In this case, even after discontinuing immunotherapy for six months, the patient maintained CR with subsequent lenvatinib therapy. This could potentially be attributed to the long tail effect of immunotherapy, indicating that a sequential treatment regimen of PD-1 inhibitors followed by TKIs may be an alternative approach for advanced HCC.

However, there were certain limitations in the management of this case that need to be addressed in the future. Histopathological biomarker changes like MSI-H status and TMB were not obtained at crucial time points, such as at the time of disease progression or response, due to the practical challenges of repeated biopsies in clinical practice. Obtaining such information could provide valuable insights into the underlying mechanisms at the tumor level and guide future management strategies for patients with HCC.


This case report delineates an instance of prolonged CR with tislelizumab monotherapy as a third-line treatment in advanced HCC with relatively high CPS, despite prior failures of multiple therapeutic lines. The sustained response observed in our case underscores the potential benefit of utilizing tislelizumab after chemotherapy in specific patients with relatively high CPS and favorable liver function reserve. While our findings support the inclusion of PD-1 inhibitors in sequential treatment regimens, they also highlight the imperative for more comprehensive biomarker profiling in future studies. This will enhance our understanding of patient subsets most likely to benefit from such strategies, ultimately guiding the adoption of more personalized therapeutic approaches in HCC management. However, considering the challenges of repeated biopsies in clinical practice, how to select optimal treatment based on biomarkers still needs to be explored.

Data Sharing Statement

The datasets used and/or analyzed during the current study are available from the corresponding author upon a reasonable request.

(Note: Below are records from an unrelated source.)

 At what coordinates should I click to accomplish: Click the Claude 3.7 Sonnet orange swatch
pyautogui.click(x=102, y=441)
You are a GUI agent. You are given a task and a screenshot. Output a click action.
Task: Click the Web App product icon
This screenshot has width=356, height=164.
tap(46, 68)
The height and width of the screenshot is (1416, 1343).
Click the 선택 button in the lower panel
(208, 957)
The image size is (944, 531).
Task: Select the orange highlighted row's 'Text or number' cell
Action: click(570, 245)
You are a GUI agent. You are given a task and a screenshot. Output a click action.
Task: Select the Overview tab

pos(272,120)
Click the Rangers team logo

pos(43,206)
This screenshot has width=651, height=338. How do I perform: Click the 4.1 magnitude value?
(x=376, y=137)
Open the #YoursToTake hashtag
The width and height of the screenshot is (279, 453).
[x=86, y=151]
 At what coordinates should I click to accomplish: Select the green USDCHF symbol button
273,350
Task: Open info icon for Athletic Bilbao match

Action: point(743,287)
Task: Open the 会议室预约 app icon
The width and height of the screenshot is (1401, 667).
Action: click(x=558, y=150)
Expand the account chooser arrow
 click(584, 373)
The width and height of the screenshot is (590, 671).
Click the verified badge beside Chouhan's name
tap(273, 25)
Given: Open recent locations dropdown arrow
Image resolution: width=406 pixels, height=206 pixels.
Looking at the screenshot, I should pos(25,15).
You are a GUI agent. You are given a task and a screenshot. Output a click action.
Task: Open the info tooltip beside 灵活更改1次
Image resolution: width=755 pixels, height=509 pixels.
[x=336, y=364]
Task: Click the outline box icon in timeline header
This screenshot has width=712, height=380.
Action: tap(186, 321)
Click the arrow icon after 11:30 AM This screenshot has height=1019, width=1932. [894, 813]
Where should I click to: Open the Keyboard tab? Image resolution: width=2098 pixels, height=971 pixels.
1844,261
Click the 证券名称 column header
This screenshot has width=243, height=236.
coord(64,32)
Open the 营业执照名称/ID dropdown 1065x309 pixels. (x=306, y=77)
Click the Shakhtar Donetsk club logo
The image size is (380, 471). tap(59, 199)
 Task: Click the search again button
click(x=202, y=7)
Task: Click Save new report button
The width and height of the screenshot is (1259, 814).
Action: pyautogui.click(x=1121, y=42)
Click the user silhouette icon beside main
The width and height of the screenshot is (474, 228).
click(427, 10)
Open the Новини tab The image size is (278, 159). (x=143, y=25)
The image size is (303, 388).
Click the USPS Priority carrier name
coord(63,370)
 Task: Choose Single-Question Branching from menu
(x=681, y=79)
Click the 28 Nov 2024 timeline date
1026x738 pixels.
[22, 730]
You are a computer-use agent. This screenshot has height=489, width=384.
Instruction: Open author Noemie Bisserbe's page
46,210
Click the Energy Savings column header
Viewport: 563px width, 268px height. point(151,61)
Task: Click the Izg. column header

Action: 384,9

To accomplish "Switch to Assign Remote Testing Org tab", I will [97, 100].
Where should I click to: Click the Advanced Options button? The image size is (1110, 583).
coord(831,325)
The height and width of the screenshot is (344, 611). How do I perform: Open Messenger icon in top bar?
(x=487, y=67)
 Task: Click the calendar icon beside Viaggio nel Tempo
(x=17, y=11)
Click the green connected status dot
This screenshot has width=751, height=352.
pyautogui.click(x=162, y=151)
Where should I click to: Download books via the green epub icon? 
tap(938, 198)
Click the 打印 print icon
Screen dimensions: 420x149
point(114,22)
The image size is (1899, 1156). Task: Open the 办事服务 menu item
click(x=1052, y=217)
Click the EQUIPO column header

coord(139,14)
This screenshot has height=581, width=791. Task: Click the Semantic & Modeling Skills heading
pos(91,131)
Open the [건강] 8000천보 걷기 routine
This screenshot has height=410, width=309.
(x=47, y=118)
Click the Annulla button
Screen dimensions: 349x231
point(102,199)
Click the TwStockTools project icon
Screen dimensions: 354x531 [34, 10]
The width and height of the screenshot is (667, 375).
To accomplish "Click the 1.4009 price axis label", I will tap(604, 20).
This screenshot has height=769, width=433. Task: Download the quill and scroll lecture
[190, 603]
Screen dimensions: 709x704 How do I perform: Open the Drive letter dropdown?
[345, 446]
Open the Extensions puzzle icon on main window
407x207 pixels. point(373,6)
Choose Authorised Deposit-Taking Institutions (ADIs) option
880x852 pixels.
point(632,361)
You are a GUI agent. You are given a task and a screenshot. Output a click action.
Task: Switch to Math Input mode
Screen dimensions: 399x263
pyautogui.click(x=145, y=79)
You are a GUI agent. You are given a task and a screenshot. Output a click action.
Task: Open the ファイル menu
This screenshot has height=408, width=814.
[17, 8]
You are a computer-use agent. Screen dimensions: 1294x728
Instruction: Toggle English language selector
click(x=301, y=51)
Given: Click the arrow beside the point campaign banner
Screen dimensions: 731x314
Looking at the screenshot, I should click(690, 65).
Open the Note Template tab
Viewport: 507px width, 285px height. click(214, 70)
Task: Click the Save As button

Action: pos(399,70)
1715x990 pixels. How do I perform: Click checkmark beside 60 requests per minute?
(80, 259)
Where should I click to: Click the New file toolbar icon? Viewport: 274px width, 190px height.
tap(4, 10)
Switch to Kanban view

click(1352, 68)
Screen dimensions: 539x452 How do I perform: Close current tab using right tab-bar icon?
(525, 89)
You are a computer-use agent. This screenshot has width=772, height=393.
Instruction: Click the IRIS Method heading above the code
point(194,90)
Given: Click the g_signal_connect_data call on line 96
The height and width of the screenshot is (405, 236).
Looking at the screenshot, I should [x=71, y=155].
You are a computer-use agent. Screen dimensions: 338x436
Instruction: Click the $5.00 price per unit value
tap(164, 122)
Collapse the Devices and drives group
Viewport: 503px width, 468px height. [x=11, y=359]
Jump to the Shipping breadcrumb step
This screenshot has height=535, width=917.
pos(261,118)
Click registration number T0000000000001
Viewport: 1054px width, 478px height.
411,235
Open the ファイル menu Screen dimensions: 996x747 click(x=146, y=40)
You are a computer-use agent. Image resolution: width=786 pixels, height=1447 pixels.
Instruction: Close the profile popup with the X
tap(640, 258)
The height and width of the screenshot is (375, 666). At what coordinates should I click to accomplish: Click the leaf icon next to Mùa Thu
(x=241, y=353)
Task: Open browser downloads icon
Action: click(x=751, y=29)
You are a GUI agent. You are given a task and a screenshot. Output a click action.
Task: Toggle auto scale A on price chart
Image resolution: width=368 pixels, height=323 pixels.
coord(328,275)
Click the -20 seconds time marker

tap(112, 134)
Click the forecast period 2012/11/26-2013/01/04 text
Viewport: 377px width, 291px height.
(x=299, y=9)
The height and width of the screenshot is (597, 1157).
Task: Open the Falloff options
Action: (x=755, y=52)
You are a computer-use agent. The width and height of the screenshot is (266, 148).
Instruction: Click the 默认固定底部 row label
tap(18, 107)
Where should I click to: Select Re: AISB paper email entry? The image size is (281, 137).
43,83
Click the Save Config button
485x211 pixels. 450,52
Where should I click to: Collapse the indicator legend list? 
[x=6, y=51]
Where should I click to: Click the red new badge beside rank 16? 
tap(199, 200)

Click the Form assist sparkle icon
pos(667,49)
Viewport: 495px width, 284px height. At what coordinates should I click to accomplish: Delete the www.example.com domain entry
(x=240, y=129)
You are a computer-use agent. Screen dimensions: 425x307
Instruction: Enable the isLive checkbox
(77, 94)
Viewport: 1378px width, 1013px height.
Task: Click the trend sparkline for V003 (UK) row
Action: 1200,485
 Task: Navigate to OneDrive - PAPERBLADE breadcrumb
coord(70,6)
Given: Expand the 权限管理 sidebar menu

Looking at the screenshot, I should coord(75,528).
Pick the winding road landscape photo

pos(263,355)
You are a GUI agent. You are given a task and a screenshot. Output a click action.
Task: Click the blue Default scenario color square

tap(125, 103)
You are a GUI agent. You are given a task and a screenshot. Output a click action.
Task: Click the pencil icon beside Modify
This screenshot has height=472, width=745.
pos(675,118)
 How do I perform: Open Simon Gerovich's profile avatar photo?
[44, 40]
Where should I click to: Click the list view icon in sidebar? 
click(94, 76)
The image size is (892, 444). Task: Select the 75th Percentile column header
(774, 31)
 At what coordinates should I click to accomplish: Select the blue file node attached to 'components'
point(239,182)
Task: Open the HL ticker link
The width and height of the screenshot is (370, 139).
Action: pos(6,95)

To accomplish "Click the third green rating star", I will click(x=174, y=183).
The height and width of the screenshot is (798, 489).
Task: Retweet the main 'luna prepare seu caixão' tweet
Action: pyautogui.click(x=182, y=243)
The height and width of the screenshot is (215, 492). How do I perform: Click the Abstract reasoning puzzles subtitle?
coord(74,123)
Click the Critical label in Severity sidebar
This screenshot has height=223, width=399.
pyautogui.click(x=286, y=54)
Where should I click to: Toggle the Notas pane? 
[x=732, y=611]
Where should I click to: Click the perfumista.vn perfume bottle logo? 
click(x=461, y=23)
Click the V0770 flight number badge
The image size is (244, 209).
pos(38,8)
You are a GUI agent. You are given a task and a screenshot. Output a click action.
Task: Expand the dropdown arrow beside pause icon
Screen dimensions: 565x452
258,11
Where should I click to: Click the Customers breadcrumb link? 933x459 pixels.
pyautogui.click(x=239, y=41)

Ethics Approval and Consent to Participate

All procedures performed in the study were in accordance with the ethical standards of the institutional and/or national research committee(s) and with the Declaration of Helsinki (as revised in 2013). This study was a case report, ethical approval was approved by Hubei Cancer Hospital ethics committee (NO. 2018[5]). Written informed consent was obtained from the patient. A copy of the written consent is available for review by the editorial office of this journal.

Consent for Publication

The patient provided consent for the publication of the case.


The authors acknowledge the contribution of patient.

Author Contributions

All authors made a significant contribution to the work reported, whether that is in the conception, study design, execution, acquisition of data, analysis and interpretation, or in all these areas; took part in drafting, revising or critically reviewing the article; gave final approval of the version to be published; have agreed on the journal to which the article has been submitted; and agree to be accountable for all aspects of the work.


This study was funded by the Natural Science Foundation of Hubei Province, China for 2021 (No. 2021CFB284). The funders had no role in study design, data collection and analysis, decision to publish, or preparation of the manuscript.


The authors declare that they have no conflicts of interest in this work.